In Casablanca, in February 2015, I watched Jonathan Rhys Meyers and Sir John Hurt film scenes for the adaptation of my spy novel, The Damascus Cover. I thought back to how, 44 years earlier, the KGB threatened what they would do to me if I ever wrote about my arrest in the Soviet Union — which launched me on my career as a writer.

When I was 22, I walked along a memorized route from the Hotel Metropole, where I was staying, through nearby Red Square and soon, on a narrow street adjacent to the square, approached an apartment door. Suddenly, from behind, two men grabbed my arms from both sides; they said nothing. I was scared, did not know who they were or where I was being taken. I stayed silent thinking that on a quiet street in the USSR, I had no good alternatives and, whether I fought or complied, they could do with me what they wanted. They led me to the back of the building, inside a rear entrance, and down some dark steps. I let myself be taken into an artist’s studio. Around a table, the first thing I saw was that several of the men sitting there had silver Stars of David on their lapels. I was with the leaders of both the Democratic and Jewish dissident movements. A translator explained I had purposely been given the wrong address and watched to see if the KGB were following me.

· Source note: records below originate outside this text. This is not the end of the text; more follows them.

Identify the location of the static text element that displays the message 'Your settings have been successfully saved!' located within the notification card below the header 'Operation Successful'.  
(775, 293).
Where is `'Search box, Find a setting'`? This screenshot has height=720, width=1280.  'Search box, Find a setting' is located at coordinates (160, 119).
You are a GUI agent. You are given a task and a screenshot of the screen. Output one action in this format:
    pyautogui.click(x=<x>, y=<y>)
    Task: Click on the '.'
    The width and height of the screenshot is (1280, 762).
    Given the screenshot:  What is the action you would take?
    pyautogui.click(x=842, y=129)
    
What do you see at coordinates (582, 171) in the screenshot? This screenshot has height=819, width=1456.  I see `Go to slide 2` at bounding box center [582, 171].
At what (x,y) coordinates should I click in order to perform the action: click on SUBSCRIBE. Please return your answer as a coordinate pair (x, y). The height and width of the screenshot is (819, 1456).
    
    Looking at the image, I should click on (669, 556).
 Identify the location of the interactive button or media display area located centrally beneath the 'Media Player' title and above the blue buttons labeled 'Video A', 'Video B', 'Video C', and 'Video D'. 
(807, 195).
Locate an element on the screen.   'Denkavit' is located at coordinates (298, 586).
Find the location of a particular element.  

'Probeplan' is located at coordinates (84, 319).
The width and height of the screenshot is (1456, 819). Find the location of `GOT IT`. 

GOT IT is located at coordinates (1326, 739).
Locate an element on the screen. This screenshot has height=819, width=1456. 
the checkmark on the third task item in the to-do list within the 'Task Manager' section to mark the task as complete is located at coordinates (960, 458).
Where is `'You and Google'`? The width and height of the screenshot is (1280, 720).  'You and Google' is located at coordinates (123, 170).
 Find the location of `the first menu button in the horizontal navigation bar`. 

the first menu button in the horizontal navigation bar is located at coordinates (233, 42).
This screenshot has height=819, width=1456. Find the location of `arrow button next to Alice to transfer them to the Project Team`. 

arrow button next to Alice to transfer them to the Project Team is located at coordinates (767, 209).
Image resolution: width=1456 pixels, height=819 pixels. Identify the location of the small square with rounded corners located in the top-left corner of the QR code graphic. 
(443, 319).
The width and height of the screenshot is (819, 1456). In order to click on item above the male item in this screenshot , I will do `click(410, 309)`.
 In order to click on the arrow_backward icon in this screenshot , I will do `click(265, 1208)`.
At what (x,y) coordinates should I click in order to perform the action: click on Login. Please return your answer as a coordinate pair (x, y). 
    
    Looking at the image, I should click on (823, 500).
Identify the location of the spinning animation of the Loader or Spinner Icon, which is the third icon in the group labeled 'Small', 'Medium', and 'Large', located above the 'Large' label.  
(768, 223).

The next day, after showing my passport to the KGB guard outside the Dutch Embassy, I entered the building and handed the Ambassador a manuscript. All unpublished manuscripts were considered property of the Communist state, so emigrants were required to leave all writings behind. We wrote notes and before I left, he burned them. His last missive said: “Be careful, this is not James Bond.” I was on a 14-day independent tour to a number of cities; a different Intourist guide met my plane at each stop and then drove me to the airport for my next internal flight which I boarded without accompaniment. On the tenth day, I met with Hebrew teachers in a Kharkov apartment in the Ukraine. That evening, about 11 p.m., one Hebrew teacher walked me to the trolley that would take me back to my hotel. As we turned the corner, a wall of men leaped from the shadows. Quickly, a uniformed officer grabbed my arm, twisted it behind my back, and rammed me against the building. My companion was pummeled.

Separated from him at KGB headquarters, I was forcibly seated at the end of a long table. Two plainclothesmen entered. The older — middle-aged, barrel-chested, with white thinning hair — was the interrogator. His lean, blond companion was 20 years his junior. I guessed they held the ranks of colonel and captain, respectively, in the KGB. They sat across from me. Within seconds, four uniformed men accompanied the manager of my hotel into the room to translate.

The sparring began. I was brash, naively fearless, felt that my passport protected me, and it soon became clear they knew nothing about the manuscript transfer. How did I meet these men? What did they tell me? Who sent me? I rebutted: “Is it illegal to talk to Soviet citizens?” The colonel: “No, but it is illegal to consort with hooligans.” Nervous, I asked to use the bathroom. It was after 1:00 a.m. The colonel said I could use the bathroom in my hotel room and we would resume tomorrow in the hotel manager’s office.

We continued for two days; they made me write out each answer in longhand. I could use facilities when I wanted and food was brought. More than anything, they wanted to know who had sent me. I gave them a name and described my father who I could easily describe again, even if exhausted days later, when they inevitably again demanded his description. I explained that my handler had approached me outside a travel agency and I had no way of contacting him, though he would be meeting my scheduled flight from Moscow to Heathrow in two days. My sense was that if the KGB wanted to level an espionage charge, consorting with hooligans and anything else they felt like piling on would be sufficient. I was unimportant and counted on their greater desire to identify who had sent me.

I was flown to Moscow, escorts on both sides of me on the commercial flight, and met at the airport by another team, one of whom spoke perfect British and the other, similar American. They said they were Intourist travel guides.

For another two days, I was interrogated outside the airport in a small hotel without a restaurant and marched for each meal through Passport Control and into the departure lounge, then back again, the message clear. The morning of my scheduled flight, a prosecutor arrived in my hotel room. In a small ceremony, I was officially expelled from the USSR.

In the departure lounge this final time, one of my interrogators took me aside. “Everybody has been very polite to you here, no? Nobody has harmed or struck you.” I agreed. “Good,” he said sternly. “Then I will not expect to see any newspaper articles or stories written about your experiences in the Soviet Union. If I do, the KGB can find you anywhere in the world and next time we will not be so humanistic. Do you understand?”

I nodded, defiance hot inside me.

And as I cleared customs at London Airport, I saw two men following me. They were later found naked, tied to trees in Epping Forest.